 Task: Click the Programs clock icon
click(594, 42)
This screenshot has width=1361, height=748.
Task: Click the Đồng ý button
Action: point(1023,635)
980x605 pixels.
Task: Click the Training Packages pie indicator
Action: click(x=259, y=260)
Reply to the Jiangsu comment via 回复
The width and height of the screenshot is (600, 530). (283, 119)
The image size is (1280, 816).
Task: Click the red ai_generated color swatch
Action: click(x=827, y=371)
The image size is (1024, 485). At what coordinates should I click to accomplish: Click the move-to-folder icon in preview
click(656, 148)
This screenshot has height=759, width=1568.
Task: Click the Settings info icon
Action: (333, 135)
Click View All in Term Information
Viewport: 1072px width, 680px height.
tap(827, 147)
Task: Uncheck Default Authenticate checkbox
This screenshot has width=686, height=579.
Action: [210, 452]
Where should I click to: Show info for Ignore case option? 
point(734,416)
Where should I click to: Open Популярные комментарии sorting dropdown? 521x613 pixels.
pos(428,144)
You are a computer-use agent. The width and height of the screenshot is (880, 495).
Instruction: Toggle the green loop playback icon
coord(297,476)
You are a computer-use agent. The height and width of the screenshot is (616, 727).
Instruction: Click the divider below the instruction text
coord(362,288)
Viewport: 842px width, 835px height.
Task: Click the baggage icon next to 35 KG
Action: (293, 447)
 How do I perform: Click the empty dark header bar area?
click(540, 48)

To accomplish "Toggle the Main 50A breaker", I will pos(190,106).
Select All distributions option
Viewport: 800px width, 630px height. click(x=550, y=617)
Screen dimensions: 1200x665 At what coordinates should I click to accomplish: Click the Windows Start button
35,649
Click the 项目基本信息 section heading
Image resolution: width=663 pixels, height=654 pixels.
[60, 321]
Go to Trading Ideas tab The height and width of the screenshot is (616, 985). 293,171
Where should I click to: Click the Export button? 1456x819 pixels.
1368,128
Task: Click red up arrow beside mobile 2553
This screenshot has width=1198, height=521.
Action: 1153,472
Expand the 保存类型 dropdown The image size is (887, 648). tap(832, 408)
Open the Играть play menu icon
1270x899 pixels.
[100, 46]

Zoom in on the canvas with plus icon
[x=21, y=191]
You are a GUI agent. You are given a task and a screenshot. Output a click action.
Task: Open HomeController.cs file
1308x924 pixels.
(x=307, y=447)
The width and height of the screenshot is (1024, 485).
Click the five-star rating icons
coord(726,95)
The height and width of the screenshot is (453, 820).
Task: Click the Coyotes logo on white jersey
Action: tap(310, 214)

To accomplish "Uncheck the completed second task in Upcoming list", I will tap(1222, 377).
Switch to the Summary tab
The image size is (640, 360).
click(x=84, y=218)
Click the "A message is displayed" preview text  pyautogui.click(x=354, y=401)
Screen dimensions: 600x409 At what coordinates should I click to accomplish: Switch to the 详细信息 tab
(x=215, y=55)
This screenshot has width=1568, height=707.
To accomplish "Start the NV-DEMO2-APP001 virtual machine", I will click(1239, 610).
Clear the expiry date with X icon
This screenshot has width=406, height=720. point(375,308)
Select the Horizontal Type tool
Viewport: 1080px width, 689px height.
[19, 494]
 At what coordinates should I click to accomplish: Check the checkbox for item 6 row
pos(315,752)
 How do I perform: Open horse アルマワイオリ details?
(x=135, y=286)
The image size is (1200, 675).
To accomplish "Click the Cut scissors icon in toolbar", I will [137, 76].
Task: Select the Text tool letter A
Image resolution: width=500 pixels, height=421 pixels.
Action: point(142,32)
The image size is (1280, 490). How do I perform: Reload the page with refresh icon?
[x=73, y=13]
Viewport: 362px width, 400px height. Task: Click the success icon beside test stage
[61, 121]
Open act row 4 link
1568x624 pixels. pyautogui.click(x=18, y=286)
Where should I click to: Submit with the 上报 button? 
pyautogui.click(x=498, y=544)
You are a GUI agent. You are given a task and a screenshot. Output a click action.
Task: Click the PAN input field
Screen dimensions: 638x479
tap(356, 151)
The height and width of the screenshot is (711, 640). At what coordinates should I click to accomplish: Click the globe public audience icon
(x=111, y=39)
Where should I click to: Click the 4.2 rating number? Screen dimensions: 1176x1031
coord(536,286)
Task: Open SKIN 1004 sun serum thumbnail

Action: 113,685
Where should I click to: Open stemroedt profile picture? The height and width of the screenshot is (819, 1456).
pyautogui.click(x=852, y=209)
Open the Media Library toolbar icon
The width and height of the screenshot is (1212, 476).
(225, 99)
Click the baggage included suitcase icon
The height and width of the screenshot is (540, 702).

What you need to do
Output the listing exactly.

Worked solution
 Task: Click the Programs clock icon
click(594, 42)
This screenshot has width=1361, height=748.
Task: Click the Đồng ý button
Action: point(1023,635)
980x605 pixels.
Task: Click the Training Packages pie indicator
Action: click(x=259, y=260)
Reply to the Jiangsu comment via 回复
The width and height of the screenshot is (600, 530). (283, 119)
The image size is (1280, 816).
Task: Click the red ai_generated color swatch
Action: click(x=827, y=371)
The image size is (1024, 485). At what coordinates should I click to accomplish: Click the move-to-folder icon in preview
click(656, 148)
This screenshot has height=759, width=1568.
Task: Click the Settings info icon
Action: (333, 135)
Click View All in Term Information
Viewport: 1072px width, 680px height.
tap(827, 147)
Task: Uncheck Default Authenticate checkbox
This screenshot has width=686, height=579.
Action: [210, 452]
Where should I click to: Show info for Ignore case option? 
point(734,416)
Where should I click to: Open Популярные комментарии sorting dropdown? 521x613 pixels.
pos(428,144)
You are a computer-use agent. The width and height of the screenshot is (880, 495).
Instruction: Toggle the green loop playback icon
coord(297,476)
You are a computer-use agent. The height and width of the screenshot is (616, 727).
Instruction: Click the divider below the instruction text
coord(362,288)
Viewport: 842px width, 835px height.
Task: Click the baggage icon next to 35 KG
Action: (293, 447)
 How do I perform: Click the empty dark header bar area?
click(540, 48)

To accomplish "Toggle the Main 50A breaker", I will pos(190,106).
Select All distributions option
Viewport: 800px width, 630px height. click(x=550, y=617)
Screen dimensions: 1200x665 At what coordinates should I click to accomplish: Click the Windows Start button
35,649
Click the 项目基本信息 section heading
Image resolution: width=663 pixels, height=654 pixels.
[60, 321]
Go to Trading Ideas tab The height and width of the screenshot is (616, 985). 293,171
Where should I click to: Click the Export button? 1456x819 pixels.
1368,128
Task: Click red up arrow beside mobile 2553
This screenshot has width=1198, height=521.
Action: 1153,472
Expand the 保存类型 dropdown The image size is (887, 648). tap(832, 408)
Open the Играть play menu icon
1270x899 pixels.
[100, 46]

Zoom in on the canvas with plus icon
[x=21, y=191]
You are a GUI agent. You are given a task and a screenshot. Output a click action.
Task: Open HomeController.cs file
1308x924 pixels.
(x=307, y=447)
The width and height of the screenshot is (1024, 485).
Click the five-star rating icons
coord(726,95)
The height and width of the screenshot is (453, 820).
Task: Click the Coyotes logo on white jersey
Action: tap(310, 214)

To accomplish "Uncheck the completed second task in Upcoming list", I will tap(1222, 377).
Switch to the Summary tab
The image size is (640, 360).
click(x=84, y=218)
Click the "A message is displayed" preview text  pyautogui.click(x=354, y=401)
Screen dimensions: 600x409 At what coordinates should I click to accomplish: Switch to the 详细信息 tab
(x=215, y=55)
This screenshot has width=1568, height=707.
To accomplish "Start the NV-DEMO2-APP001 virtual machine", I will click(1239, 610).
Clear the expiry date with X icon
This screenshot has width=406, height=720. point(375,308)
Select the Horizontal Type tool
Viewport: 1080px width, 689px height.
[19, 494]
 At what coordinates should I click to accomplish: Check the checkbox for item 6 row
pos(315,752)
 How do I perform: Open horse アルマワイオリ details?
(x=135, y=286)
The image size is (1200, 675).
To accomplish "Click the Cut scissors icon in toolbar", I will [137, 76].
Task: Select the Text tool letter A
Image resolution: width=500 pixels, height=421 pixels.
Action: point(142,32)
The image size is (1280, 490). How do I perform: Reload the page with refresh icon?
[x=73, y=13]
Viewport: 362px width, 400px height. Task: Click the success icon beside test stage
[61, 121]
Open act row 4 link
1568x624 pixels. pyautogui.click(x=18, y=286)
Where should I click to: Submit with the 上报 button? 
pyautogui.click(x=498, y=544)
You are a GUI agent. You are given a task and a screenshot. Output a click action.
Task: Click the PAN input field
Screen dimensions: 638x479
tap(356, 151)
The height and width of the screenshot is (711, 640). At what coordinates should I click to accomplish: Click the globe public audience icon
(x=111, y=39)
Where should I click to: Click the 4.2 rating number? Screen dimensions: 1176x1031
coord(536,286)
Task: Open SKIN 1004 sun serum thumbnail

Action: 113,685
Where should I click to: Open stemroedt profile picture? The height and width of the screenshot is (819, 1456).
pyautogui.click(x=852, y=209)
Open the Media Library toolbar icon
The width and height of the screenshot is (1212, 476).
(225, 99)
Click the baggage included suitcase icon
The height and width of the screenshot is (540, 702).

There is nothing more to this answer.